● **DIRECTIONS FOR THIS TASK**
Return every line of the items below that contains the word "above".

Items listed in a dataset

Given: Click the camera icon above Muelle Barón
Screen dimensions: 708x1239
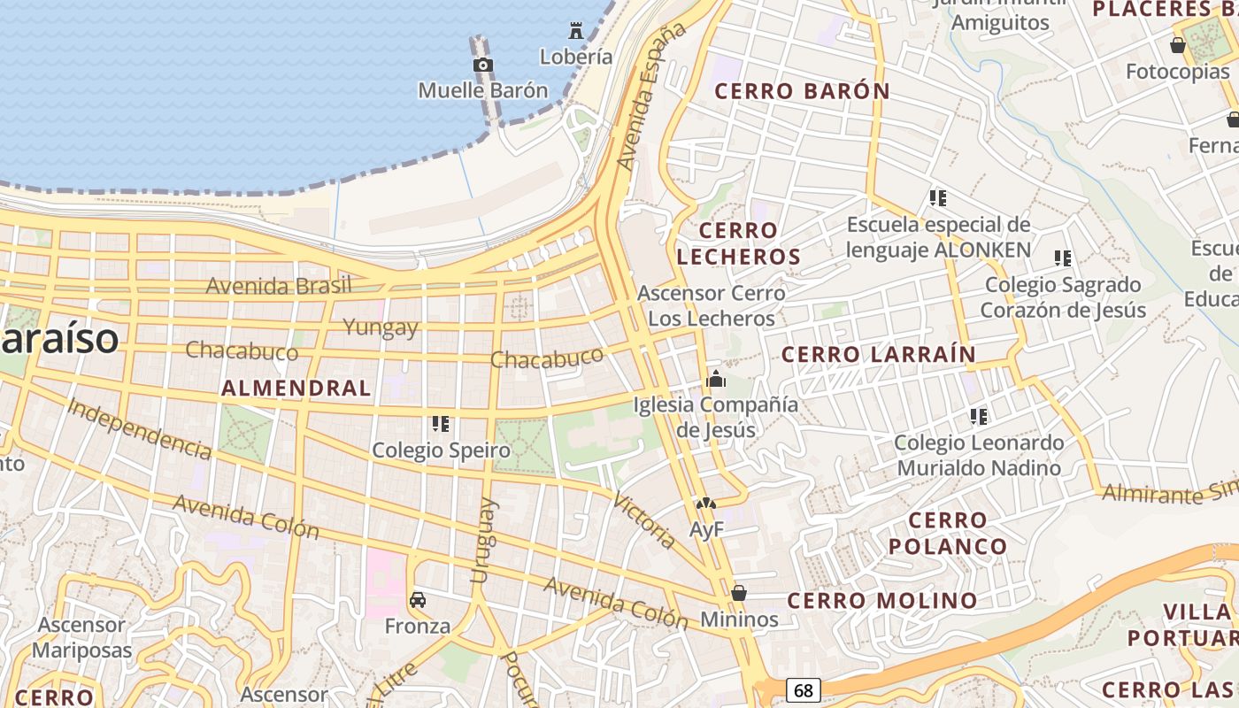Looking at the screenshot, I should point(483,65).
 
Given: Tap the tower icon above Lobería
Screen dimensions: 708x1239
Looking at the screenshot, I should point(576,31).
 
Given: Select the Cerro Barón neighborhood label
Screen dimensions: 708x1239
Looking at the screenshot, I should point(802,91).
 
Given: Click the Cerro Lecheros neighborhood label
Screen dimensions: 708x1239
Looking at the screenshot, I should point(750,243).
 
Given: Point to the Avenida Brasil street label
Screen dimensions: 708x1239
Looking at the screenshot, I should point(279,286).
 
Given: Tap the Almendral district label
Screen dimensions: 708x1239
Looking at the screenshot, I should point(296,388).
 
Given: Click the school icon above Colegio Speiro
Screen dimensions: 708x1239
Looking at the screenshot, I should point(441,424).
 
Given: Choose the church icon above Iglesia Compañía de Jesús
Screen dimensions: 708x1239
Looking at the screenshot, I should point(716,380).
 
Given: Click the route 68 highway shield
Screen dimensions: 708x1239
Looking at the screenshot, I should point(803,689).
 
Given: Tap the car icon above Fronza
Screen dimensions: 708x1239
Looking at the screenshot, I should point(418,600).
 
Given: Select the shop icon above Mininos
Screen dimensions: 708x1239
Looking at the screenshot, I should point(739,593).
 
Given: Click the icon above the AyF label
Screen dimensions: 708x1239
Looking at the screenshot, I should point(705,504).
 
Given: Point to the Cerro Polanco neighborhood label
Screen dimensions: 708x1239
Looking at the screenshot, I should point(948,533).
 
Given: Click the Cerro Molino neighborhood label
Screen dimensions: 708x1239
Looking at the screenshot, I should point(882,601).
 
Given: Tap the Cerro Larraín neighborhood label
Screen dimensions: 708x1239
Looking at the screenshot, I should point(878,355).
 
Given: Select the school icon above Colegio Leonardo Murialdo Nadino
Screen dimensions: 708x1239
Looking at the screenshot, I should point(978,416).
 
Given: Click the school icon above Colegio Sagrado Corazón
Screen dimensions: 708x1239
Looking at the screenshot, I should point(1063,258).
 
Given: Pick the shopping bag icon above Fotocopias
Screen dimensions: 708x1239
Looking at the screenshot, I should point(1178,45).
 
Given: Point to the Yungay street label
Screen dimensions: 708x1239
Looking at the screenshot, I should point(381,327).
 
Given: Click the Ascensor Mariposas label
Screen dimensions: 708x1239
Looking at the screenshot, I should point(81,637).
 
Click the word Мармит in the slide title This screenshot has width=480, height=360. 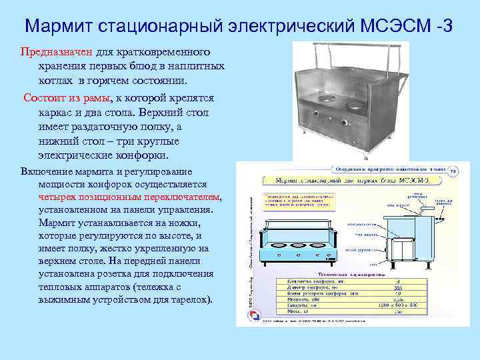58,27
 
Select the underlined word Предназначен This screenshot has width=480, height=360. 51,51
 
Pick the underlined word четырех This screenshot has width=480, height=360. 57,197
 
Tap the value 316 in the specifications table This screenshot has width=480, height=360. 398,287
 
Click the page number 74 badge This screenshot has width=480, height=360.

● **COMPLETE RESPONSE**
Given: Click the camera icon above Muelle Barón
Given: Tap the tower icon above Lobería
Given: Click the school icon above Colegio Speiro
Given: Choose the church icon above Iglesia Compañía de Jesús
Given: Tap the car icon above Fronza
Given: Select the shop icon above Mininos
Given: Click the icon above the AyF label
Given: Select the school icon above Colegio Leonardo Murialdo Nadino
Given: Click the school icon above Colegio Sagrado Corazón
Given: Pick the shopping bag icon above Fotocopias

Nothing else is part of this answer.